*** Opening of Given data ***
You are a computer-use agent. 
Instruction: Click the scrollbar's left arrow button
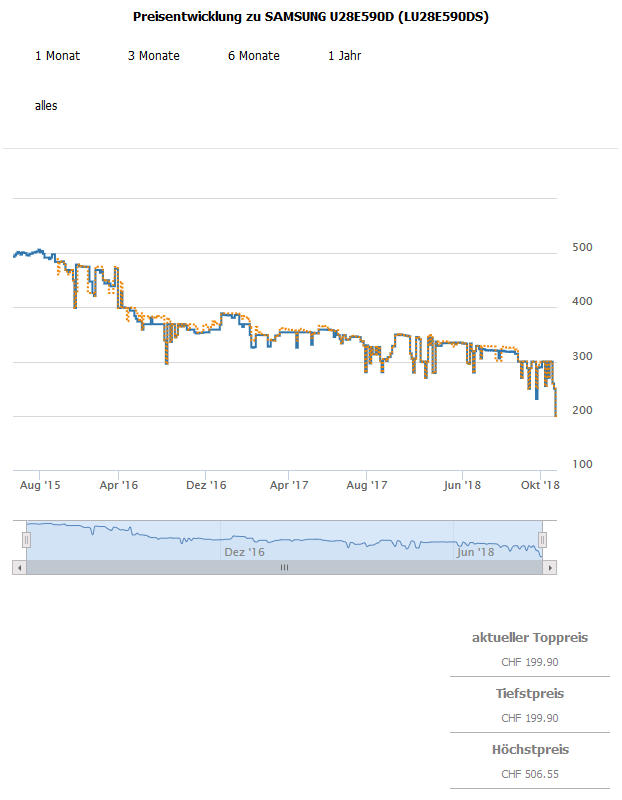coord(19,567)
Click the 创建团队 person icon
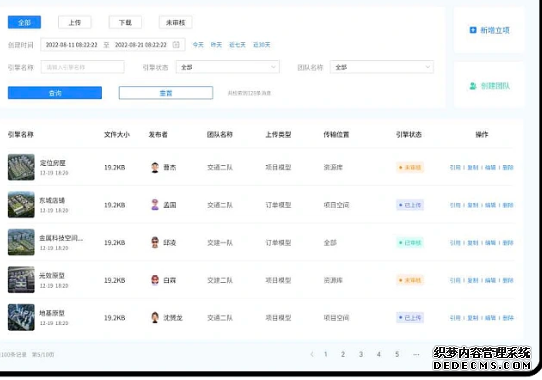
*** Close of Given data ***
*** Opening of Given data ***
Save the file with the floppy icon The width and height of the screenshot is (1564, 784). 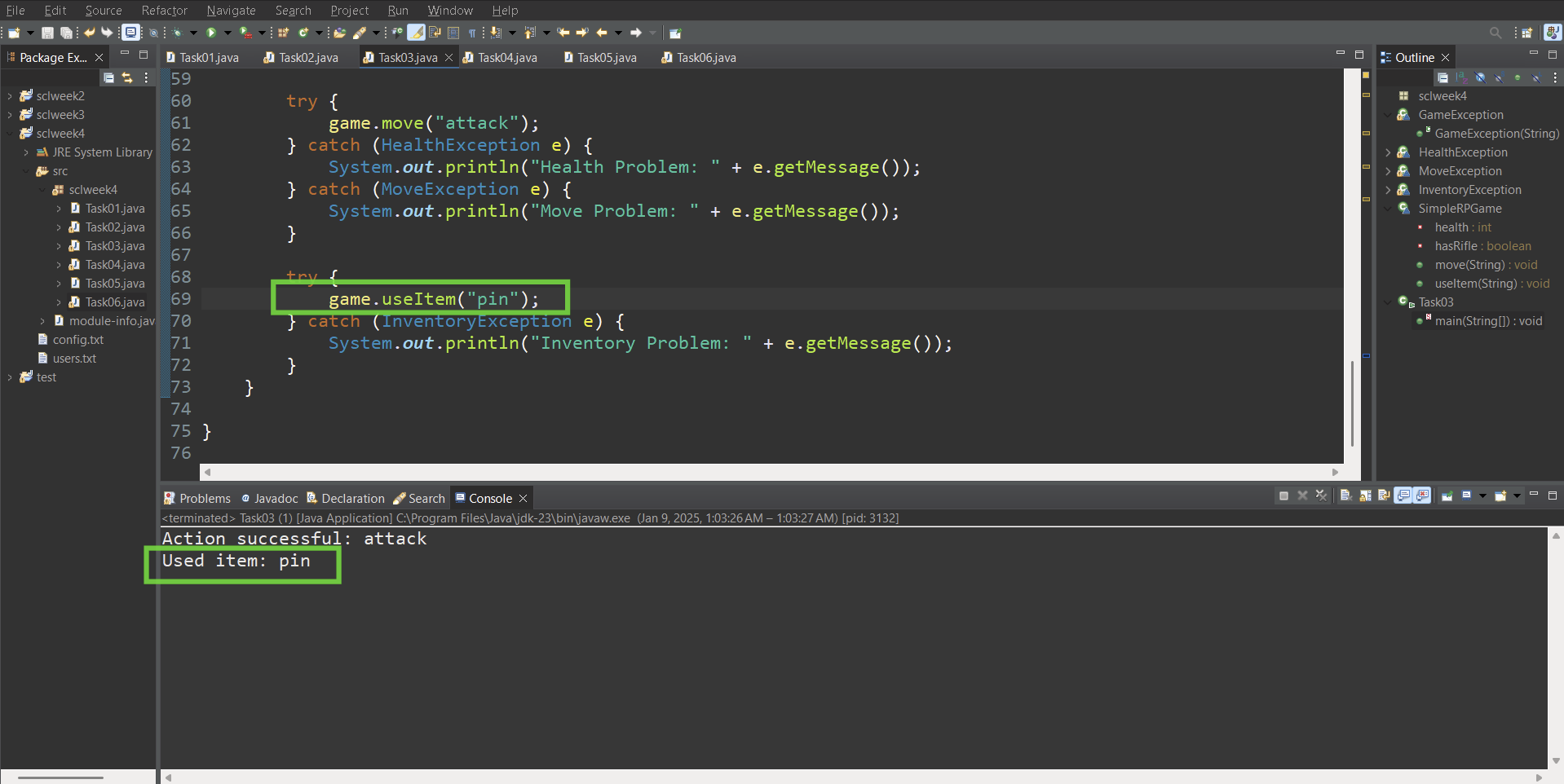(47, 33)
*** Close of Given data ***
Exercise objective:
Reproduce the lines above beginning at the line that contains "Instruction: Click the" and ending at the line that contains "Click the 创建团队 person icon". No pictures.

Written response:
Instruction: Click the scrollbar's left arrow button
coord(19,567)
Click the 创建团队 person icon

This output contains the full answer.